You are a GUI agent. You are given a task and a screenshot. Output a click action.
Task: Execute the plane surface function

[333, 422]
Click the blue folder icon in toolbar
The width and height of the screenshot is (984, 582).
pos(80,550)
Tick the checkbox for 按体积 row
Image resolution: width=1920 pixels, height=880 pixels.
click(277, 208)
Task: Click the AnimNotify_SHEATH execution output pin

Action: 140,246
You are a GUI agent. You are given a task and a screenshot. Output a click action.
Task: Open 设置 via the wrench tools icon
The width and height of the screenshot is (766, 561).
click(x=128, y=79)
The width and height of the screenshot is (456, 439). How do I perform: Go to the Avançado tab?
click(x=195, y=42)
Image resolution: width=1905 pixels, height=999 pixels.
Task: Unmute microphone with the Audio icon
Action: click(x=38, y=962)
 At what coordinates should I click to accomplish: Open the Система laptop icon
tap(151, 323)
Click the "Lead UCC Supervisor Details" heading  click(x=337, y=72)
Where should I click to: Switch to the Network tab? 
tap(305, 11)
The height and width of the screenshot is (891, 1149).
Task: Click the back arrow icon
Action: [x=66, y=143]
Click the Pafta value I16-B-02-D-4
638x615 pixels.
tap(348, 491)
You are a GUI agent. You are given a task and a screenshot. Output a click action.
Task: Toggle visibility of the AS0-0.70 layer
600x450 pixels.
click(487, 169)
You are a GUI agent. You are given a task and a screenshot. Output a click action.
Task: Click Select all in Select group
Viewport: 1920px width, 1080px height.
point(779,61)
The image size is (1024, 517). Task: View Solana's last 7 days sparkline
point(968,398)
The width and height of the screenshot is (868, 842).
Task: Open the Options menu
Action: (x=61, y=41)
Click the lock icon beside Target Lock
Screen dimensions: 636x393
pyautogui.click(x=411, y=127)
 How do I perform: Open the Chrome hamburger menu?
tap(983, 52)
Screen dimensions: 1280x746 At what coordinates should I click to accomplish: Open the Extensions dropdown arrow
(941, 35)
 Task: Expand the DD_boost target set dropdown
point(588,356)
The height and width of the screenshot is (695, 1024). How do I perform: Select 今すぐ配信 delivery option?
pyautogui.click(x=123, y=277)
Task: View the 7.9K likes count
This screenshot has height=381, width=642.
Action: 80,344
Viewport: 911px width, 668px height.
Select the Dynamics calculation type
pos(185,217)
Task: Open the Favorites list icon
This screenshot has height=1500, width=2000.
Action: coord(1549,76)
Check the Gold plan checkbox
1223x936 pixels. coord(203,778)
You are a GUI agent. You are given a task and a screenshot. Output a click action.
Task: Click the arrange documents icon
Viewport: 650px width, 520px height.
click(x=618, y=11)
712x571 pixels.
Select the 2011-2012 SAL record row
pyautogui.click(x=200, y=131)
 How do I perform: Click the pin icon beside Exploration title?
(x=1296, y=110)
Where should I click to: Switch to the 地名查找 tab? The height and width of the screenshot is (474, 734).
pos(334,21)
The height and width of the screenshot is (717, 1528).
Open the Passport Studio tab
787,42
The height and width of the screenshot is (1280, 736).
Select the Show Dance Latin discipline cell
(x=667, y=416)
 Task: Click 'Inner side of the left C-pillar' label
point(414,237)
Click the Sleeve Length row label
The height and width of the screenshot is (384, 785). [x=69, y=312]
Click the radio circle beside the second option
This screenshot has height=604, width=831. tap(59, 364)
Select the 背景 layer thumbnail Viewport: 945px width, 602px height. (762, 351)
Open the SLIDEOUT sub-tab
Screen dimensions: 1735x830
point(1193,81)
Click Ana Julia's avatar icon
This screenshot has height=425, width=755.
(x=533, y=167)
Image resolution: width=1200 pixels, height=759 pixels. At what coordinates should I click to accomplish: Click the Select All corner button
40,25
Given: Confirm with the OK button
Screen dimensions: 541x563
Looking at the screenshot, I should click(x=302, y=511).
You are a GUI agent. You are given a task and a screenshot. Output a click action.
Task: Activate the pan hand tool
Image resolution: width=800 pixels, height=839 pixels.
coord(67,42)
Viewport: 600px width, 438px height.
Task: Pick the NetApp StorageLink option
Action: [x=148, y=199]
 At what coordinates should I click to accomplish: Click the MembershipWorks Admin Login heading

Task item: If a line of the entries above holds "heading", count it, then report the total alone.

Response to this exercise: 2